[EXERCISE INSTRUCTIONS]:
Starting at the line that contains "Image resolution: width=1920" and ending at the final line of the entries below, write out each line exactly as it appears, but omit the pictures.

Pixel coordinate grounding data
--------
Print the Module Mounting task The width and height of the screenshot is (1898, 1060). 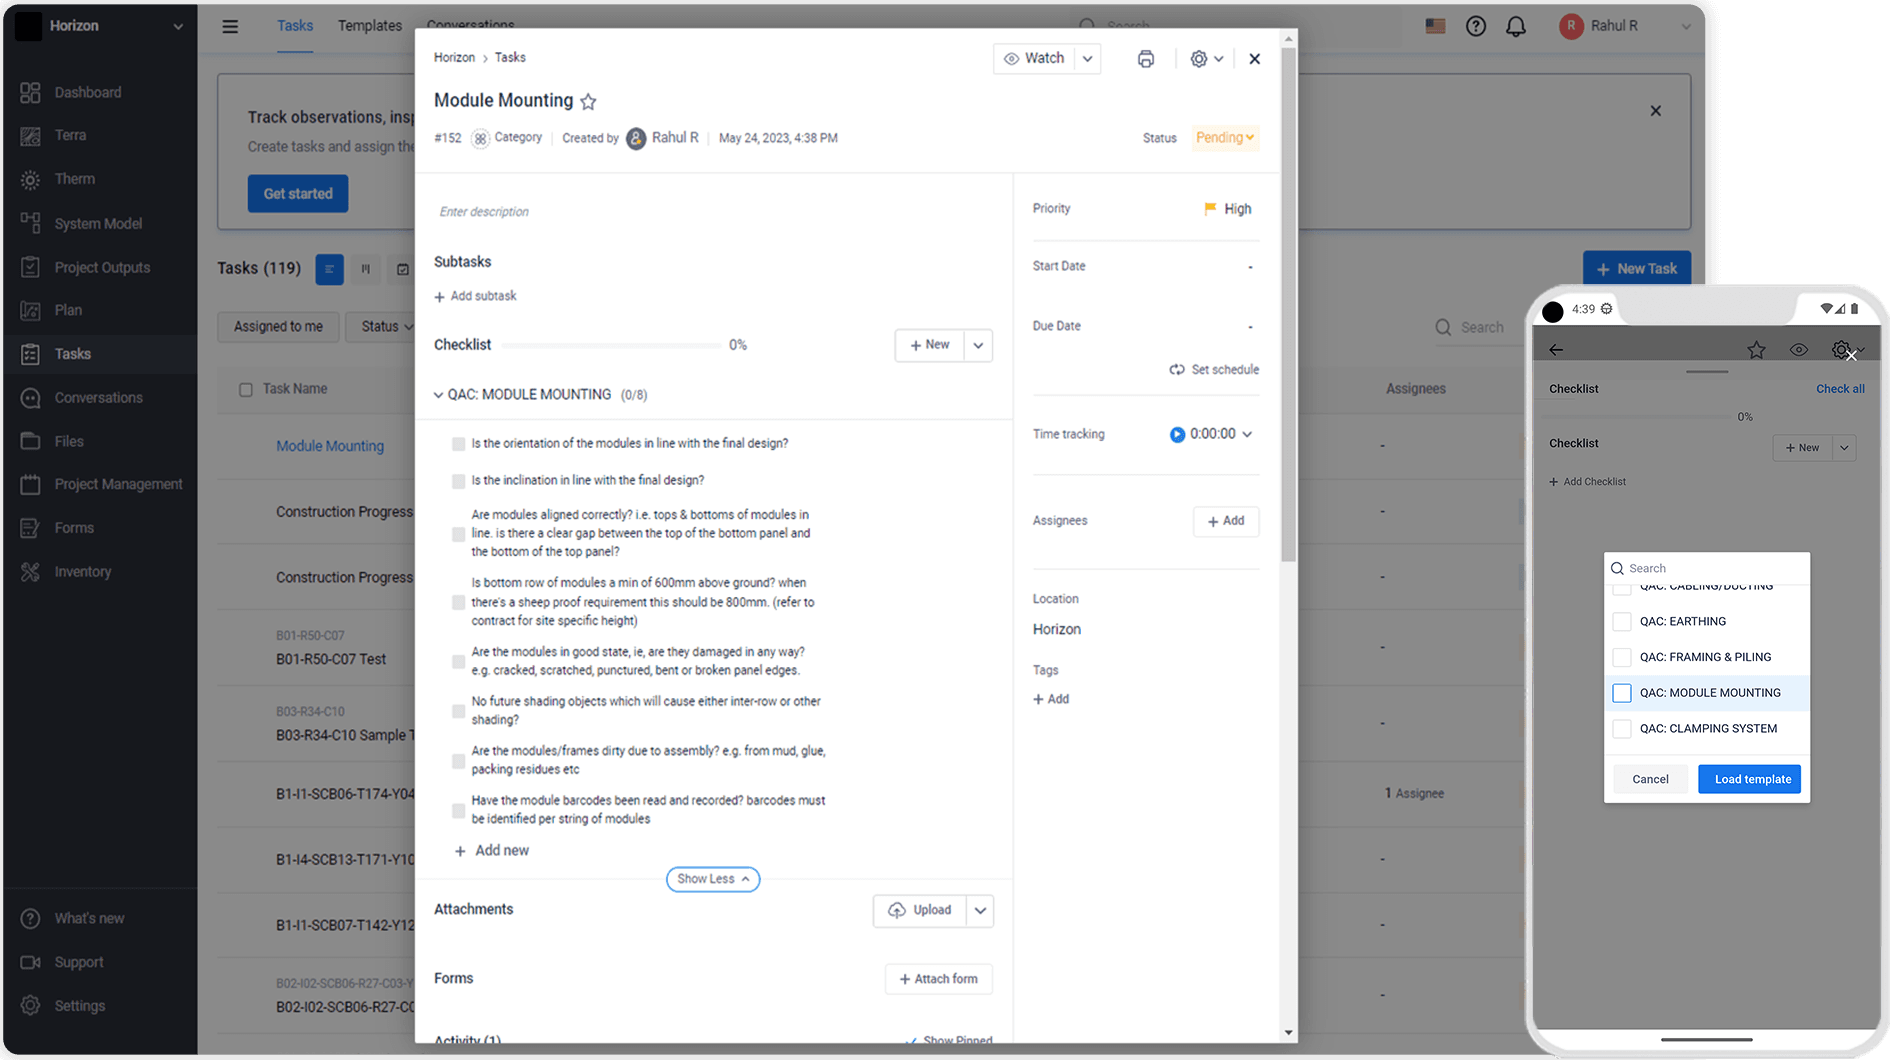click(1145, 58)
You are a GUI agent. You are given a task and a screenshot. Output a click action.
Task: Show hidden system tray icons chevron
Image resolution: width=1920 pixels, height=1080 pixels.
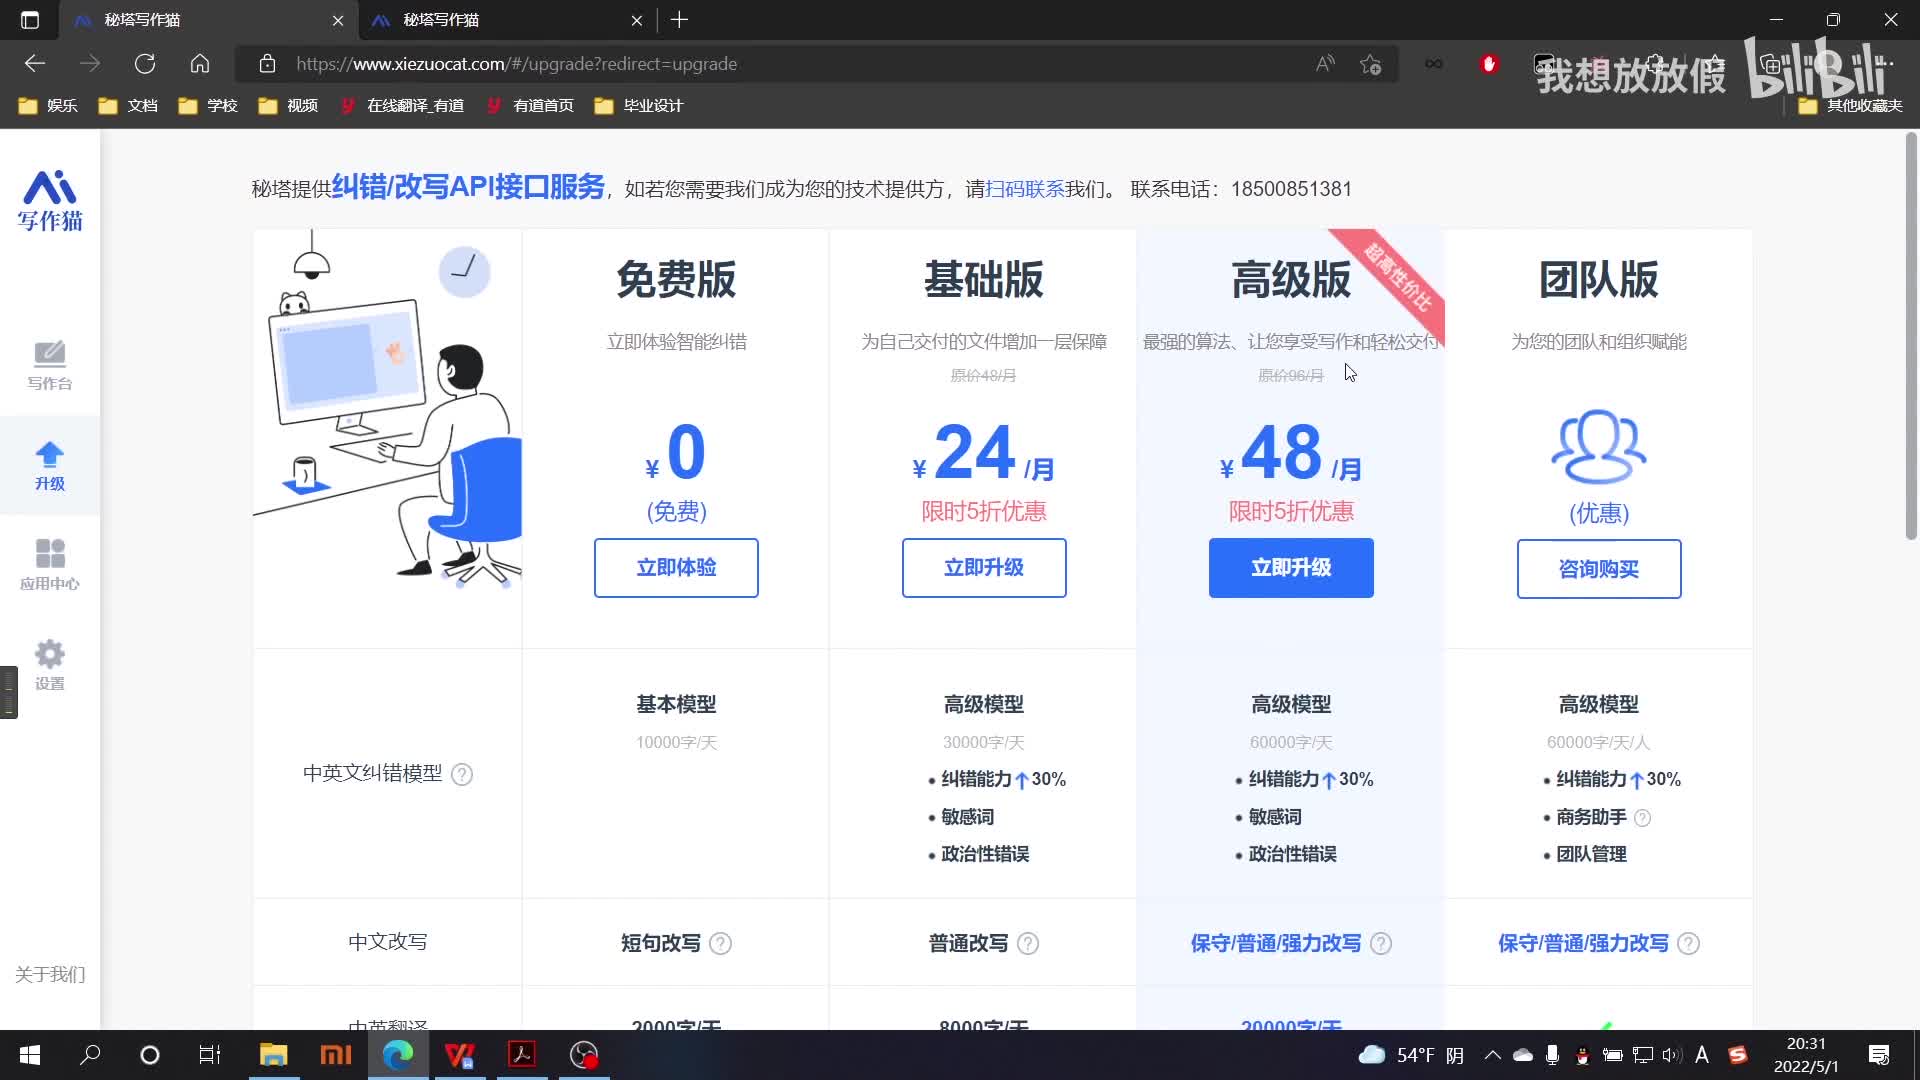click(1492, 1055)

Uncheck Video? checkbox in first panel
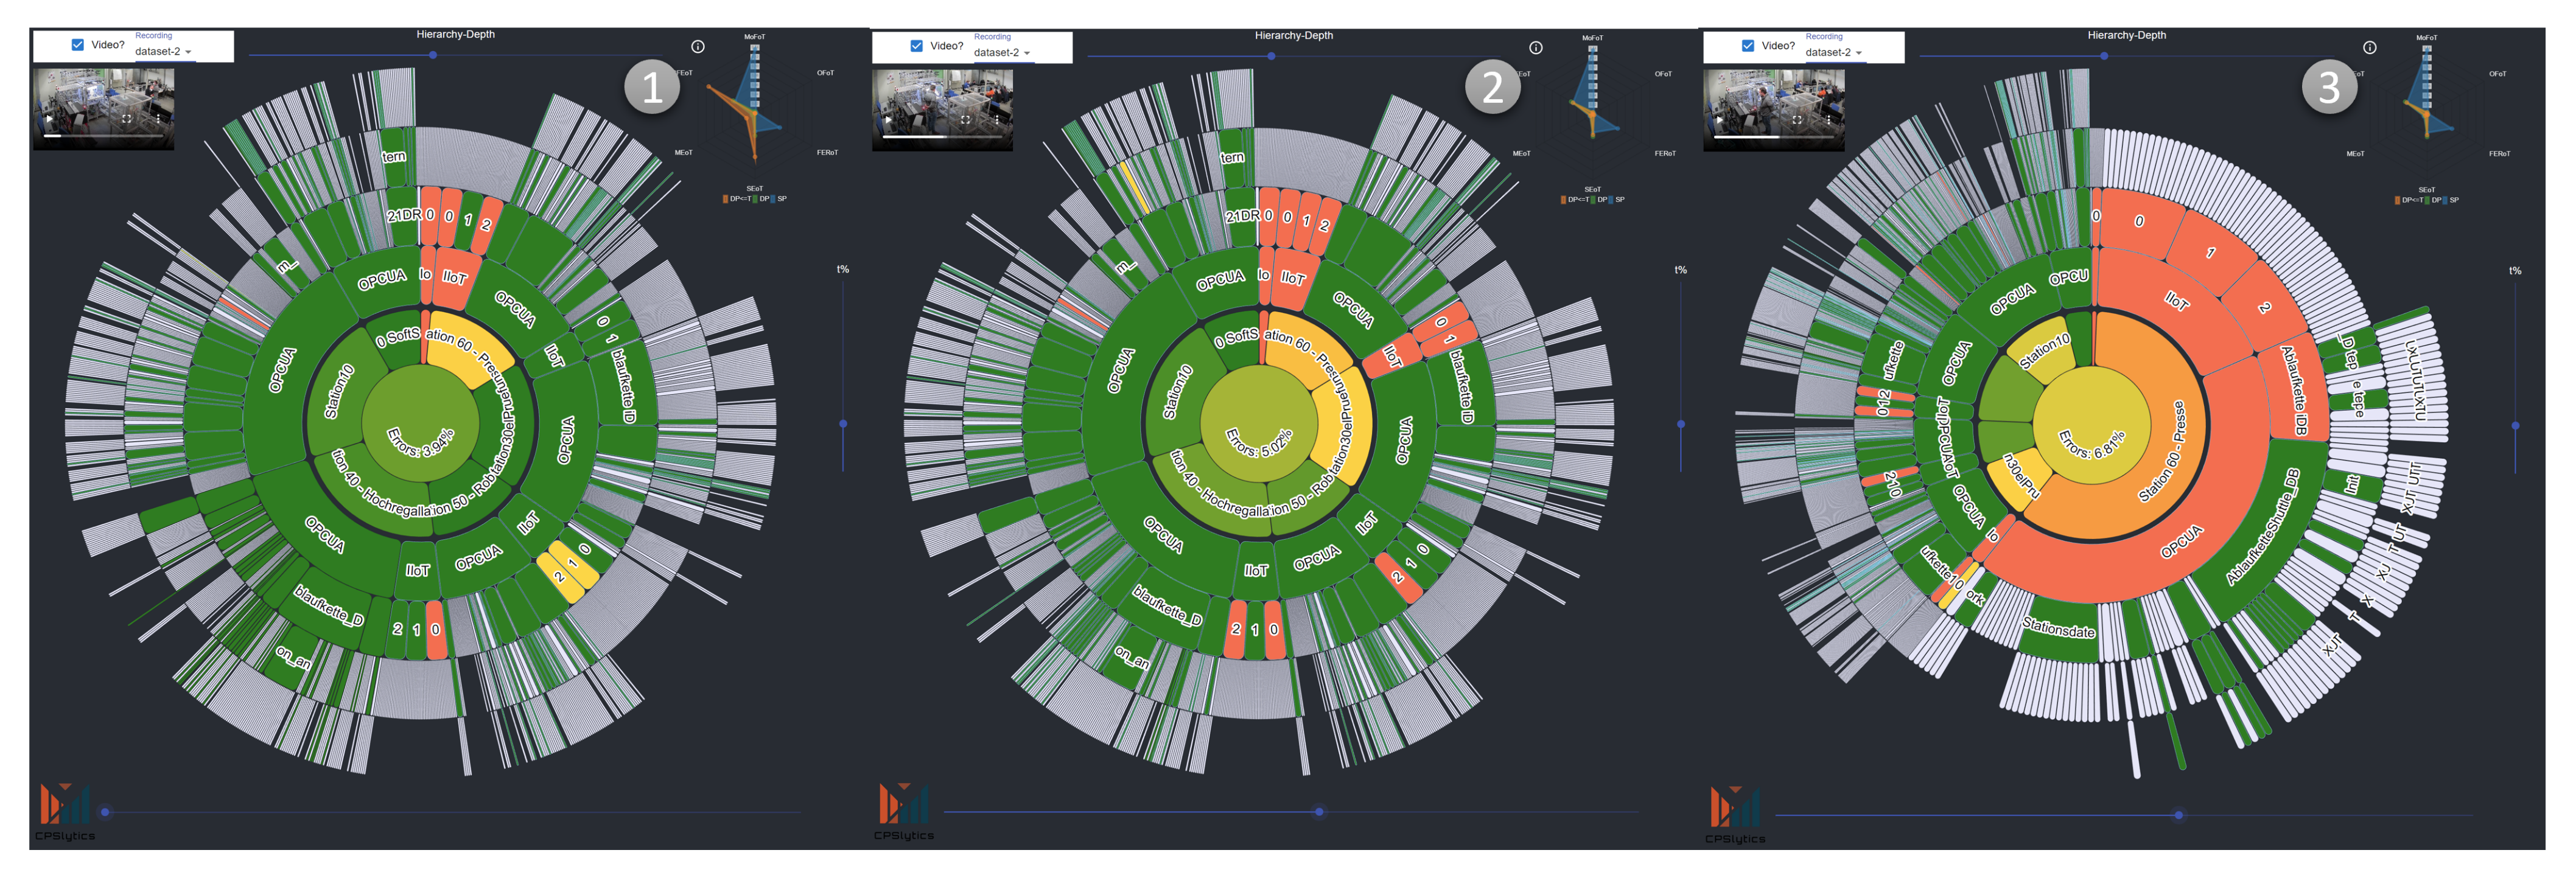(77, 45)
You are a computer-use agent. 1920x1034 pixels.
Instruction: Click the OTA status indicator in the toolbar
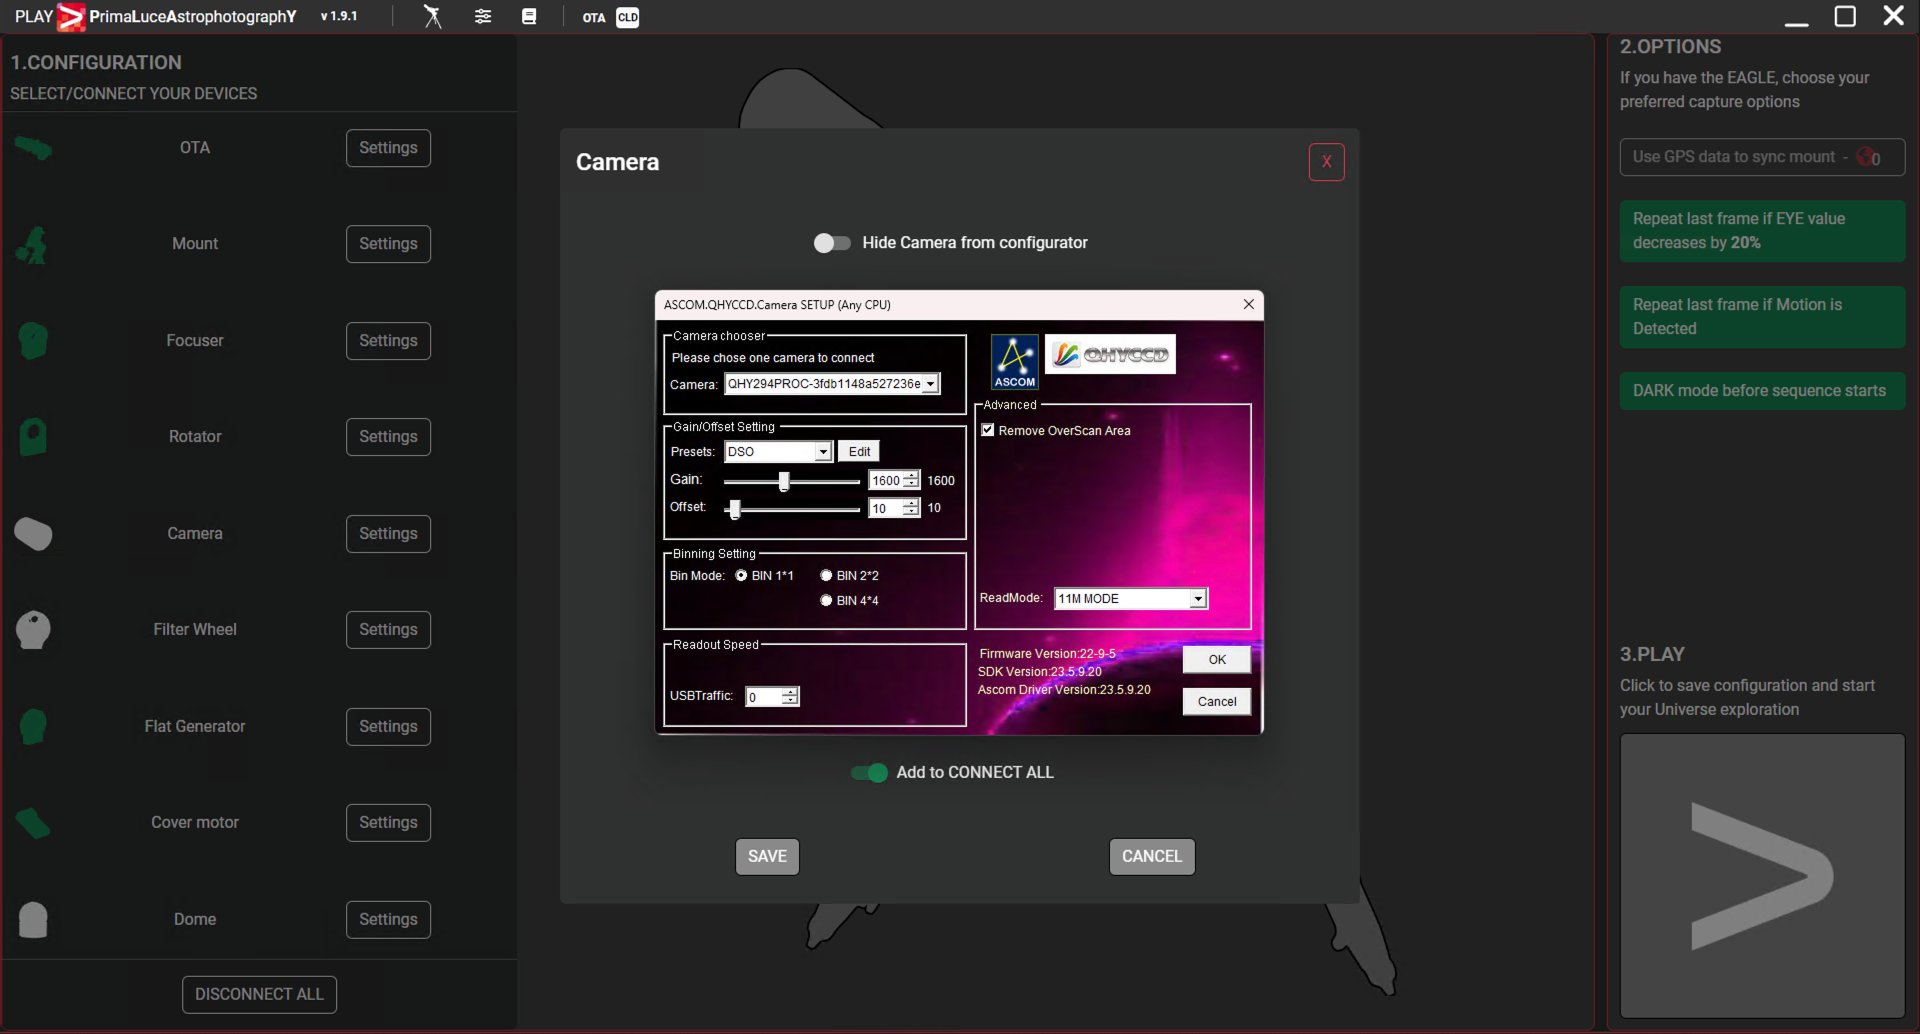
--------
[TASK ANSWER]:
Image resolution: width=1920 pixels, height=1080 pixels.
click(1492, 1055)

Uncheck Video? checkbox in first panel
(77, 45)
You are a computer-use agent. 1920x1034 pixels.
Instruction: Click the OTA status indicator in the toolbar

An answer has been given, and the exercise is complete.